My New Store Came With An Unexpected Problem

THE SONIC BOOMER

Because it had been 15 years of nonstop fun at my antiques shop in Florida — a nice weekend retreat and a good excuse to shop for kitsch — I decided to buy another shop, this time near the grandkids in Missouri. That was 18 months ago and, for the past 18 months, I have done nothing but struggle with the place. Oh, don’t get me wrong. I still love going up there and getting a glimpse of the seasons. I still love going to auctions and rooting through estate sales to buy unusual things for my customers. I particularly love arranging and re-arranging the merchandise.

The trouble with the Missouri store is its location. It’s one building in from a busy corner, just like the Florida store, and has a beautiful wooded area behind it. The trouble is, the wooded area is more or less a campground for the homeless. I didn’t know this when I bought the building. To make matters worse, one of the kindly churches just beyond the wooded area hosts free meals for the indigent. Ah, to be a homeless person in that neighborhood.

You wake up in the morning (or, more likely, afternoon) to the smell of fresh coffee being brewed on a campfire in the woods, enjoy a little shot of whatever you’re on (I am totally naive on how this works), grab your backpack and trundle up the hill for your free lunch. You may or may not have doused the campfire, and it may or may not burn down the woods (and my building), but you are blissfully high and unaware. Not your problem.

After lunch, there’s nothing to do, so you head back through the woods and jump the creek, which lands you in my parking lot. You say hi to your friends (the ones who prefer to camp out behind my building so they can power up their cell phones from my exterior outlets and plan the next rendezvous with their supplier), and then you saunter into my shop to see what you can steal. It’s exhausting. For me.

My job is to keep the exterior outlets turned off, pick up all the trash left behind my building (including two tents so far) and head these people off at the pass before they try to enter the store. If I don’t already know them by their faces, I can usually pick them out of the crowd by their clothes with lots and lots of pockets and the lingering smell of woodsmoke.

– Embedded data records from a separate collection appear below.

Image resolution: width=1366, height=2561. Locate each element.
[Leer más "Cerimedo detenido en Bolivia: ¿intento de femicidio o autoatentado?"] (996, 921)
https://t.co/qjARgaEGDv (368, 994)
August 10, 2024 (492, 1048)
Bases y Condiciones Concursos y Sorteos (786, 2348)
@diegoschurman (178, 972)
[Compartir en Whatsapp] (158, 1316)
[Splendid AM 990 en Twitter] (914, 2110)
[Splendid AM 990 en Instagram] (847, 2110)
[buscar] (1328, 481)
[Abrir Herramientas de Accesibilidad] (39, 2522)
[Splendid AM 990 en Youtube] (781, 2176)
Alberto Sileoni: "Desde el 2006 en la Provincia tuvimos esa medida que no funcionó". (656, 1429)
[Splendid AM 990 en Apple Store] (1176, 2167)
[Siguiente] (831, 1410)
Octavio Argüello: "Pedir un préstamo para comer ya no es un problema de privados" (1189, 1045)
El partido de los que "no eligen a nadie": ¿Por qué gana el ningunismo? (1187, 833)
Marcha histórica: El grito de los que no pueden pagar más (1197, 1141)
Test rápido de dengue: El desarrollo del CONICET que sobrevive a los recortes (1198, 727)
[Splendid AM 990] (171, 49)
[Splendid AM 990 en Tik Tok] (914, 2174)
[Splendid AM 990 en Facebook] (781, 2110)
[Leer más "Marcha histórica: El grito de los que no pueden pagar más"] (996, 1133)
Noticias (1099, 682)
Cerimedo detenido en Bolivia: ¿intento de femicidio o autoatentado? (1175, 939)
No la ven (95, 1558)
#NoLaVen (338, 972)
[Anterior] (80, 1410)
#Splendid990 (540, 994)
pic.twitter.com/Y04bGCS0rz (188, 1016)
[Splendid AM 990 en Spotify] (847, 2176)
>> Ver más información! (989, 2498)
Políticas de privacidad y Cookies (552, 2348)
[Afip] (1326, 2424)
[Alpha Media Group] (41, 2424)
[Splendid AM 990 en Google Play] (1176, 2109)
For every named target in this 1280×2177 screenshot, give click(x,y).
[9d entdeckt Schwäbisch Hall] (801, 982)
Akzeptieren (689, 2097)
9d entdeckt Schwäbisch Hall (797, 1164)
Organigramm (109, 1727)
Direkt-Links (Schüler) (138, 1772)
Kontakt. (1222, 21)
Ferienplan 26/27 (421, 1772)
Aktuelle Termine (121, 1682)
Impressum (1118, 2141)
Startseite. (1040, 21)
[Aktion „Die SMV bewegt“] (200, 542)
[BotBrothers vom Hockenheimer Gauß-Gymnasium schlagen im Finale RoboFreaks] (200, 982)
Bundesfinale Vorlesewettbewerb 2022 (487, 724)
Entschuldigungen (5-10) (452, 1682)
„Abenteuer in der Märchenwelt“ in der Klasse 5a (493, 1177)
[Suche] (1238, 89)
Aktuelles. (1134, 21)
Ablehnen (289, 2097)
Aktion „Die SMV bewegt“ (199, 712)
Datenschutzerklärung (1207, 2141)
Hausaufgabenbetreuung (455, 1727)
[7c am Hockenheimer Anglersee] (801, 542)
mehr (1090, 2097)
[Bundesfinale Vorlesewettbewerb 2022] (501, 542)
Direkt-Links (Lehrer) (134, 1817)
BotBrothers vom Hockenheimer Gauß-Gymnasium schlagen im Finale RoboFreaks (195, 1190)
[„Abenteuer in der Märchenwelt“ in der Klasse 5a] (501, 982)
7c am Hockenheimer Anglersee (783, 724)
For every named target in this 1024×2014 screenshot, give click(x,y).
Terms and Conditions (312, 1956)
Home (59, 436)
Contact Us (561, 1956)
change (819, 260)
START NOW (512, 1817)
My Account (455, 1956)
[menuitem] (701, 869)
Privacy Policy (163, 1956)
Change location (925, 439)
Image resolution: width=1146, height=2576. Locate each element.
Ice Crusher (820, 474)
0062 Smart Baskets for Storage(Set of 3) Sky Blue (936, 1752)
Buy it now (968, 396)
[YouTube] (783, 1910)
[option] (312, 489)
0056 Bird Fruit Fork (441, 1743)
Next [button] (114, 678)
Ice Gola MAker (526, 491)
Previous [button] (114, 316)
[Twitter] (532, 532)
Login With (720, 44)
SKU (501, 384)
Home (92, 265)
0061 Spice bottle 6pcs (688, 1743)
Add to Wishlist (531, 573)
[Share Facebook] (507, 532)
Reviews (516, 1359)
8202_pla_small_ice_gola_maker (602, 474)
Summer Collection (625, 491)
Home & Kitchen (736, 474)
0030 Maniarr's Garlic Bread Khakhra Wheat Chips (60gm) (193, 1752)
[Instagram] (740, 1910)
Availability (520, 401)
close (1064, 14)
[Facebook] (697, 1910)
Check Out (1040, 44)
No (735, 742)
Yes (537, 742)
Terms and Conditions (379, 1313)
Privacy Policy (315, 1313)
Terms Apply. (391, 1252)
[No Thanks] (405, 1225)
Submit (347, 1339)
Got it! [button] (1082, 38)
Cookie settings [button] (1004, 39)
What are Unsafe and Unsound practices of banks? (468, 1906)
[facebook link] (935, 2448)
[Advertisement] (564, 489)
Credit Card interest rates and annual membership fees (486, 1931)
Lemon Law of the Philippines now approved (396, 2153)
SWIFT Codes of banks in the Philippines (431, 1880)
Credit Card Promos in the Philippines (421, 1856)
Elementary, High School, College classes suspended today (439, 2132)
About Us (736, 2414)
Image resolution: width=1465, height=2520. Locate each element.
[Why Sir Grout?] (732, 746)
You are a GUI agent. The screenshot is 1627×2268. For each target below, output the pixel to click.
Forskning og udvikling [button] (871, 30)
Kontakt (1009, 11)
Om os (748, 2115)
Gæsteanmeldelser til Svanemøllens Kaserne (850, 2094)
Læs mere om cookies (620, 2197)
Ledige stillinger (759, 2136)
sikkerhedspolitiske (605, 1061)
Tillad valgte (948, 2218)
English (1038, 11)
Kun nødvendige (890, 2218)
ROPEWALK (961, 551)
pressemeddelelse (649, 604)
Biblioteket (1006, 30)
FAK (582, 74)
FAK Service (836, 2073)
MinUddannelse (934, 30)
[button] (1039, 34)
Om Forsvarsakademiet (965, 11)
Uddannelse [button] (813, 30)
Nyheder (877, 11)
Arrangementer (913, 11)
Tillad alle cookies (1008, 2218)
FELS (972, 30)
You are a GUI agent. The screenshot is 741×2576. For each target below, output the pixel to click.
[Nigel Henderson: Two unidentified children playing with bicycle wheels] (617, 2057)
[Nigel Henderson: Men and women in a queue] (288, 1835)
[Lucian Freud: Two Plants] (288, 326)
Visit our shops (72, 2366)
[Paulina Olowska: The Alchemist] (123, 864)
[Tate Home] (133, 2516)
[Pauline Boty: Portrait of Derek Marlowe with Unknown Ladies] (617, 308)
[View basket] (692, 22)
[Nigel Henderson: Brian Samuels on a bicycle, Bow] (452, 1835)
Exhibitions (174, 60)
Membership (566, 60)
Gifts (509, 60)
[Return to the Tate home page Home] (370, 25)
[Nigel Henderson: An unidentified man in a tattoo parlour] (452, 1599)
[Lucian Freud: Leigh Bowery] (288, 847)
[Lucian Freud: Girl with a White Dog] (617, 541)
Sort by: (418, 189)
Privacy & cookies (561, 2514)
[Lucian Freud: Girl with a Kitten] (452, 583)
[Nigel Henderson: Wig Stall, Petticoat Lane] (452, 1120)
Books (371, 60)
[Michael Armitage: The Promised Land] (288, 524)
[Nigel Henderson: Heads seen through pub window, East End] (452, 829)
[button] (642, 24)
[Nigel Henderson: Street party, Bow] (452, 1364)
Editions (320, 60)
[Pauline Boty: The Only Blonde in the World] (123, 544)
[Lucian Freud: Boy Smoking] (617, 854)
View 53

Sometimes they’re drunk or high and they pick a fight with someone, and I have to call the cops. When the police show up, their pockets are filled with my jewelry, lots of little goodies from the store next door, and maybe a crack pipe or two. The last one had 12 (yes, 12) outstanding warrants, and her boyfriend had been released from jail the day before. What better way to celebrate freedom than a trip to that sparkling clean, well-organized, cute-as-a-button antiques store down the road?

I’d be bitter, but my real customers are wonderful. Anyway, winter’s coming. Come on, snow!